Your latest test is interesting. Mouse down inside an object, move ever so slightly so you don't exit the object, then release. no click (your previous test will register that as a click). But if you move the camera just enough to exit the object, then go back to the object and release, detects a click. very odd. Pity because we want the exact opposite!

I'm not going to worry about this. Like I said, chances are this will be an edge case in my scene and worst come to the worst I'll stick some timer on the mouse down while recording the clicked mesh, and check the delta & mesh on the mouse up for a threshold amount of say 500ms, and if it's above that or a different mesh discard as a click. Not ideal but it will work I think.

Or maybe use BABYLON.ActionManager.OnLongPressTrigger in conjunction with OnPick, setting a flag to true in OnLongPressTrigger that I check for in OnPick or maybe OnPickUpTrigger. If there's one thing I'm good at, it's hacking stuff together!

Hmm well this is also interesting. In the scene class:

/** The distance in pixel that you have to move to prevent some events */
        public static DragMovementThreshold = 10; // in pixels
        /** Time in milliseconds to wait to raise long press events if button is still pressed */
        public static LongPressDelay = 500; // in milliseconds
        /** Time in milliseconds with two consecutive clicks will be considered as a double click */
        public static DoubleClickDelay = 300; // in milliseconds

I wonder if there's something in there we can utilise.

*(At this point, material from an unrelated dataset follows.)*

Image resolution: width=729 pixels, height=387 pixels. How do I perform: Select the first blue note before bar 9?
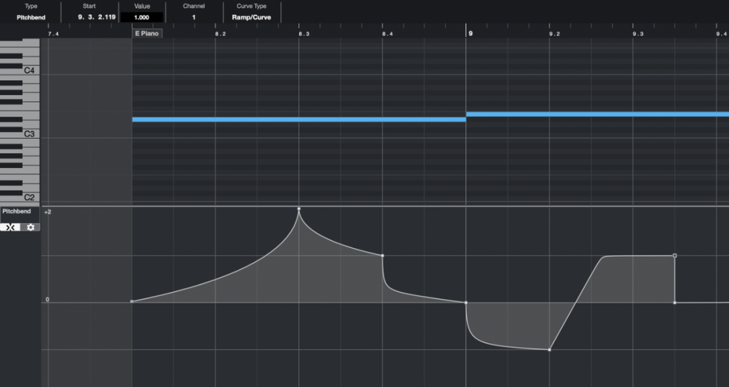(298, 119)
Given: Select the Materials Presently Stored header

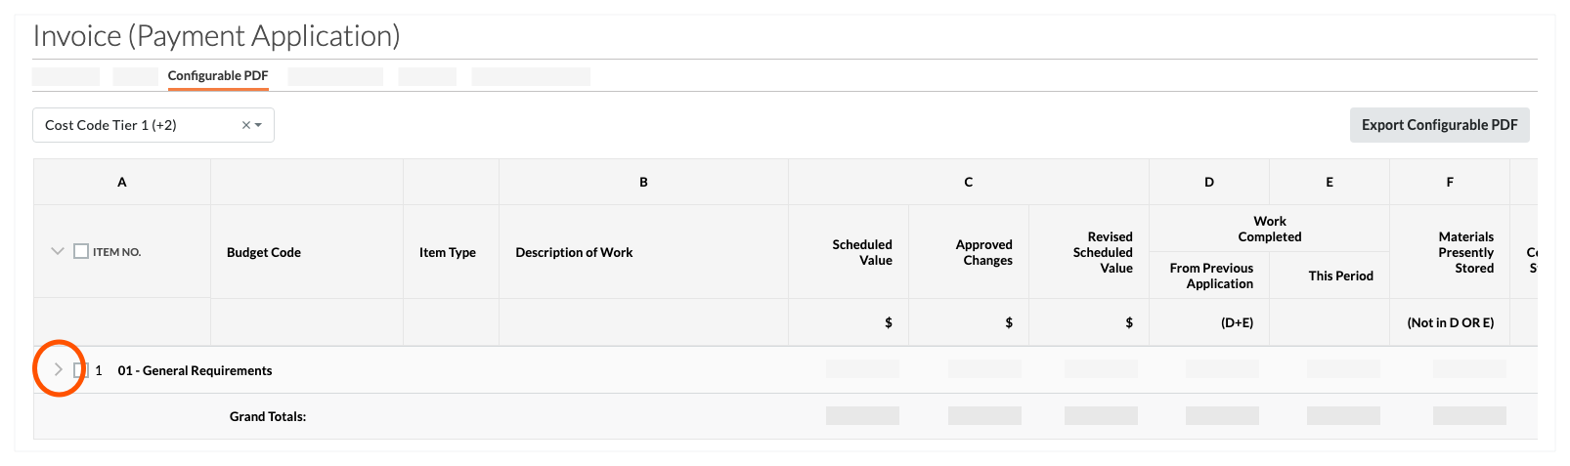Looking at the screenshot, I should coord(1465,252).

Seems like my previous plan using long press is being foiled, and looking at the code i think it's because the event is tied to initial clicks over meshes (it's not a general long press event) and also depends on that DragMovementThreshold value:

https://www.babylonjs-playground.com/#199WQ0#6

If you click hold over an object without moving, the event is fired. If you move around though the event never fires.